Mojo is very popular with us all at Hall Vet Surgery, and of course much loved by his family. Two weeks ago he disappeared for a night and when he came home couldn't get interested in his food – very unusual for MoJo and most distressing for all his fans!
When we saw him we found a few scabs on his head, presumed he’d been in a brawl and sent him home with antibiotics.
Although we noticed a heart murmur we didn’t take much notice of it because many cats have murmurs and never show signs of them.
Next day his owner searched the house for him. She found him hiding in a cupboard and still not the slightest bit interested in breakfast. His breathing seemed a little laboured so we took an X ray of his chest. His heart was hidden by fluid around the lungs.
We drained the fluid and he was much happier. It was clear fluid, possibly as a result of his heart murmur. An ultrasound confirmed that he has hypertrophic cardiomyopathy and that his heart is failing to pump efficiently.
Just as we thought we could let him go home on fluid removal medication he started limping on a front leg.

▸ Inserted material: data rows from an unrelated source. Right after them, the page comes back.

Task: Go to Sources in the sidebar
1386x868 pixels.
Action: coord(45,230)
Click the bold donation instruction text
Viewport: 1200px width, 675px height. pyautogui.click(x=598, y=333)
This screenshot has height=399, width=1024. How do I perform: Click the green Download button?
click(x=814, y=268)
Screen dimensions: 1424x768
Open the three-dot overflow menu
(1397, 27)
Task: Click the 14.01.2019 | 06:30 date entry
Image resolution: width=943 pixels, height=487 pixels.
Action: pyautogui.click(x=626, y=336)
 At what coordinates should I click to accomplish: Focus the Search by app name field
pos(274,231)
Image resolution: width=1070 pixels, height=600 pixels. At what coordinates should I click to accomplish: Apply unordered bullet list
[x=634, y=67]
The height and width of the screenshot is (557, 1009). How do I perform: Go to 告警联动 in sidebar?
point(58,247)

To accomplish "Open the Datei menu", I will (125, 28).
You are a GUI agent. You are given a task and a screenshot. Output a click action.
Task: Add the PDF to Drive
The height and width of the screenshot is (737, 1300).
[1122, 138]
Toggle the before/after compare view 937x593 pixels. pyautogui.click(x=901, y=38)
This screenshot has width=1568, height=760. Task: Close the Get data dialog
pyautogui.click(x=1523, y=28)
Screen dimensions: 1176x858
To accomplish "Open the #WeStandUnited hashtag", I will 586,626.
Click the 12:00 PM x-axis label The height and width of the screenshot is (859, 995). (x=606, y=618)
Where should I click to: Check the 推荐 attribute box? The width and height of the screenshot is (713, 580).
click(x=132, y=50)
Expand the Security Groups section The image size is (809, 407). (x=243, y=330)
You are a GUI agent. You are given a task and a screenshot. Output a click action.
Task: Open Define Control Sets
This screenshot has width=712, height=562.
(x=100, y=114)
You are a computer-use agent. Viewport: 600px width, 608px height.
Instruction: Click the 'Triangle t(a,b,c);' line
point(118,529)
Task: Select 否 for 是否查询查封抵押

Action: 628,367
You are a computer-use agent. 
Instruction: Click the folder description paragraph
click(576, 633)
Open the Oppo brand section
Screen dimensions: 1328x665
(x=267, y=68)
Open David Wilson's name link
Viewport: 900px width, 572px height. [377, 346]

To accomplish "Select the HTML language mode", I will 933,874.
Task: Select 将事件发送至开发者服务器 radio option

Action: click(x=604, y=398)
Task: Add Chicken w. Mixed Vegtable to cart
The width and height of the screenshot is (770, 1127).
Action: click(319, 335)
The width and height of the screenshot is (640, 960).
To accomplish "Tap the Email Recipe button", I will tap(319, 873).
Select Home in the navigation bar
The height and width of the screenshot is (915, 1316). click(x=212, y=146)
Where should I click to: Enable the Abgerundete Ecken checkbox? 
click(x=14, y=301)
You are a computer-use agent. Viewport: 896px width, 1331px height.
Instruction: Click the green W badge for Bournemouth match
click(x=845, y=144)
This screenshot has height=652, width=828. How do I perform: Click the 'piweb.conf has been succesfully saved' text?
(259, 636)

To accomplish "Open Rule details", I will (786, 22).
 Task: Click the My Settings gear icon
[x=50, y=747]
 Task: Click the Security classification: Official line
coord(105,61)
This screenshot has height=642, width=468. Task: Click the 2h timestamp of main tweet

Cats with heart failure sometimes throw clots into the bloodstream which end up blocking vital arteries. Poor Mojo had a clot in the artery to his front leg. Fortunately it must have been a small one because with heparin therapy it dissolved and Mojo is on aspirin to prevent more clots forming.
Signs of heart failure are rare in cats even when they have murmurs we can easily hear with a stethoscope. When the blood is so turbulent that it causes clots the outlook can be very poor because clots are so hard to prevent.
Mojo is stable for the moment, enjoying his meals and spending a lot of time on his owner’s lap. Regular checks of his chest and blood pressure should help keep him feeling good and his fans happy for a long while yet.